Posted: Tue Oct 18, 2011 10:07 pm
by rscubelek
In the "How Megasquirt Works" section of http://www.megasquirt.info, the given AIRDEN equation is as follows:

AIRDEN(MAP, temp) = (0.0391568* (MAP*10-31.0)) / ((temp+459.7) * 1728)

and below the equation is the explanation of the equation, where it states:

459.7 is used to convert from Fahrenheit to absolute temperature


Degrees fahrenheit do NOT have a linear relationship with degrees Kelvin, so where does that 459.7 come from? The proper equation to convert degrees fahrenheit to degrees kelvin is as follows:

K = 5/9 (Degrees fahrenheit - 32) + 273

Is this an error in the Megasquirt literature, or is there some kind of justification for using the number 459.7? Because 459.7 K is like 368 F.

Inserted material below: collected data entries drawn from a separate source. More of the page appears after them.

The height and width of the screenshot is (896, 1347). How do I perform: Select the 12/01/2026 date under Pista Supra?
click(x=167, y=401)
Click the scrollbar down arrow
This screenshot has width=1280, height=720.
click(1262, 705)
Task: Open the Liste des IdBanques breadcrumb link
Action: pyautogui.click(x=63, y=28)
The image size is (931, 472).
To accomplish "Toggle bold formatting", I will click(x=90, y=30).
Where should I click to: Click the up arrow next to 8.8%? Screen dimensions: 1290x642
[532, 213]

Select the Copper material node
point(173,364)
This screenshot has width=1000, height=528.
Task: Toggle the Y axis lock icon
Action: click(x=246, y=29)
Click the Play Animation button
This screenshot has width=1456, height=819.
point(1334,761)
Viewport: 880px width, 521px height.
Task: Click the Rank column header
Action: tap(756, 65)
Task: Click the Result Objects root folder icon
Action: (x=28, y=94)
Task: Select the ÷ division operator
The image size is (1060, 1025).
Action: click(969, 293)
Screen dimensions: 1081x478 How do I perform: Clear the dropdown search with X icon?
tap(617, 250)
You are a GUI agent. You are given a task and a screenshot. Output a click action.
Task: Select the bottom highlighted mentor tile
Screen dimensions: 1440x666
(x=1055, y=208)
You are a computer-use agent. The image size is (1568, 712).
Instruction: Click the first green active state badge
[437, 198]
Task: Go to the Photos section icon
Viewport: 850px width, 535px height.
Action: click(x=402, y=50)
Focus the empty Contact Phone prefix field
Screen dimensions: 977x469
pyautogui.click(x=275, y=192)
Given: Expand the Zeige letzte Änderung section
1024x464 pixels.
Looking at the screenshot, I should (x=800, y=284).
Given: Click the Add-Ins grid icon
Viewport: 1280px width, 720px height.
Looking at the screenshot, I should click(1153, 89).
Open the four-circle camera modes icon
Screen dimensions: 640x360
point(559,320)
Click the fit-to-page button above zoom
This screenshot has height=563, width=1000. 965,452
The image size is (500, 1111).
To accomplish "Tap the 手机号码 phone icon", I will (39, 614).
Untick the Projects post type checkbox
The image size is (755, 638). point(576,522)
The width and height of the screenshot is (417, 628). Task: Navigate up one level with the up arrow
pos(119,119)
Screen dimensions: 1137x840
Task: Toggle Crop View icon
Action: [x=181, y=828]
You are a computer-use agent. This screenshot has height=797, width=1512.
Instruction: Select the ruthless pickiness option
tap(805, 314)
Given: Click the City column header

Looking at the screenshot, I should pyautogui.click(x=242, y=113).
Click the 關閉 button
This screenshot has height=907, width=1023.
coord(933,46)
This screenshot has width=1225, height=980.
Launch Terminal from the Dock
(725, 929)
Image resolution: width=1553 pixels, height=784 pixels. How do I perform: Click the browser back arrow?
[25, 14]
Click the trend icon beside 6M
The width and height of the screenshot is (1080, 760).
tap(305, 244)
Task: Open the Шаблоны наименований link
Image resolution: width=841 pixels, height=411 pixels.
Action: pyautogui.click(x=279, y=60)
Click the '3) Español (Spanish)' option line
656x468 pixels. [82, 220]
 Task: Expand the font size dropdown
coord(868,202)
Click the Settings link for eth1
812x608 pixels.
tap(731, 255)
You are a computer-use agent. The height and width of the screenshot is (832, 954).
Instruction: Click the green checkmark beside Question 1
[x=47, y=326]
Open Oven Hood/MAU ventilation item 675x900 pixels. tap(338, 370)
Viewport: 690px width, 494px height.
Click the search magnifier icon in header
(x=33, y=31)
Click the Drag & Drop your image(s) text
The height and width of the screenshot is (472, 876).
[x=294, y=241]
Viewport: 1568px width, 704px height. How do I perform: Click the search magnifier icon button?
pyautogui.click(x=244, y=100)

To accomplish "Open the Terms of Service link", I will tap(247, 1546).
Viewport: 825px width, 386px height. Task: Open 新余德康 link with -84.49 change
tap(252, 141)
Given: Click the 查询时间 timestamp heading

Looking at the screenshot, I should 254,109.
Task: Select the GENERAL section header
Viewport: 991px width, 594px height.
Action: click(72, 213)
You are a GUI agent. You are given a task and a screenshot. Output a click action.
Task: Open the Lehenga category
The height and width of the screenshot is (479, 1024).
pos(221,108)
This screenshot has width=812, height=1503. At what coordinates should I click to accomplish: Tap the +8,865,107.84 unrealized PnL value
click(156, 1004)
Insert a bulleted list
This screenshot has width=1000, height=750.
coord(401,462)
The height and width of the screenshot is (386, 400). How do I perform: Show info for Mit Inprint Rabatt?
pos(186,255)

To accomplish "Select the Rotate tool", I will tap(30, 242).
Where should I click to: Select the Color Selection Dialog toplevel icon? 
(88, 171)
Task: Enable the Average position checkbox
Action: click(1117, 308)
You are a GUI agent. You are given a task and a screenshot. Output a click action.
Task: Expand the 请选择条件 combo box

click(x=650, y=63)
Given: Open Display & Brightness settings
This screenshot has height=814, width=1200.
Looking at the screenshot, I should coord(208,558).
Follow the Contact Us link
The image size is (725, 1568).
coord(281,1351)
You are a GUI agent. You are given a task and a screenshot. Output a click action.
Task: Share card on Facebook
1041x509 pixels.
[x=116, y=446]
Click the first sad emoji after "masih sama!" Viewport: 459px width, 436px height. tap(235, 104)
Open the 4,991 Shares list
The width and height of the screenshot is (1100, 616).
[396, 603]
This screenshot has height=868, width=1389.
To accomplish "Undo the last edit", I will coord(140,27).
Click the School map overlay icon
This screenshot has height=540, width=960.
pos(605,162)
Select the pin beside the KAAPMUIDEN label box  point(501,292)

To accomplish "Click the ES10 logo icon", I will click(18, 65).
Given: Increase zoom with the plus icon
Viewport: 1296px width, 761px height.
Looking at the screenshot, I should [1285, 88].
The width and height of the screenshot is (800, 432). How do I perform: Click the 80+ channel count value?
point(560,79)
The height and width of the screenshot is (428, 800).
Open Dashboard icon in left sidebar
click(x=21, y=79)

If anyone knows, please help me out.


EDIT: Also, what is the constant 0.0391568 used for?

Re: AIRDEN Equation

Posted: Wed Oct 19, 2011 4:39 am
by Matt Cramer
Because absolute zero is -459.7 degrees Fahrenheit, to the nearest degree. The equation is not working in degrees Kelvin at this point, but degrees Rankine.

http://en.wikipedia.org/wiki/Rankine_scale

Re: AIRDEN Equation

Posted: Wed Oct 19, 2011 2:37 pm
by rscubelek
Ah, alright. The page said nothing about degrees Rankine, I actually have never heard of it until I looked at that wikipedia page.

When I plug in the same information, in its respective units, into both the standard version and the metric version of this AIRDEN equation, should I not get the same number from either equation?

Also, what is that constant 0.0391568 used for?

Re: AIRDEN Equation

Posted: Thu Oct 20, 2011 3:13 pm
by msiddalingaiah
rscubelek wrote:When I plug in the same information, in its respective units, into both the standard version and the metric version of this AIRDEN equation, should I not get the same number from either equation?
The quantity will be the same, but the numbers will be different since the units are not the same.
rscubelek wrote:Also, what is that constant 0.0391568 used for?
It looks like it is the universal gas constant multiplied by a factor to make the units work:

http://en.wikipedia.org/wiki/Gas_constant

As far as I can tell, the AIRDEN equation is the ideal gas law rearranged with different units:

http://en.wikipedia.org/wiki/Ideal_gas_law

Re: AIRDEN Equation

Posted: Thu Oct 20, 2011 3:30 pm
by rscubelek
Ah, alright, thank you guys for your help.

Derivations of Equations used in Megasquirt

Posted: Thu Oct 20, 2011 3:32 pm
by rscubelek
I was wondering, does anyone have the derivations of the equations used in Megasquirt, such as the AIRDEN equation and the REQ_FUEL equation? I would be very interested in knowing more about these equations. Thanks in advance.

Re: Derivations of Equations used in Megasquirt

Posted: Sun Oct 23, 2011 6:18 am
by msiddalingaiah
rscubelek wrote:I was wondering, does anyone have the derivations of the equations used in Megasquirt, such as the AIRDEN equation and the REQ_FUEL equation? I would be very interested in knowing more about these equations. Thanks in advance.
I went through it once using MKS units. For whatever reason, I think MS does it English units, which gives me a headache.
The outline is spelled out in the Megamanual. For speed-density, it goes something like this:

Given the ideal gas law:

PV = nRT

You need air mass per engine stroke, which is

m_air = n * molar_mass_air

P is the manifold pressure (MAP), V is the engine displacement (DISP), R is the gas constant, T is air temperature. Rearranging, you get:

m_air = MAP * DISP * molar_mass_air / (R * T)

From thisou you calculate fuel mass, which is

m_fuel = m_air / AFR

Given fuel per engine stroke, pulse width per stroke is

t = m_fuel / inj_flow_rate

This is multiplied by the appropriate entry in the VE table, corrections for warm up, accel/decel enrichment, injector open time are added, and there you have it.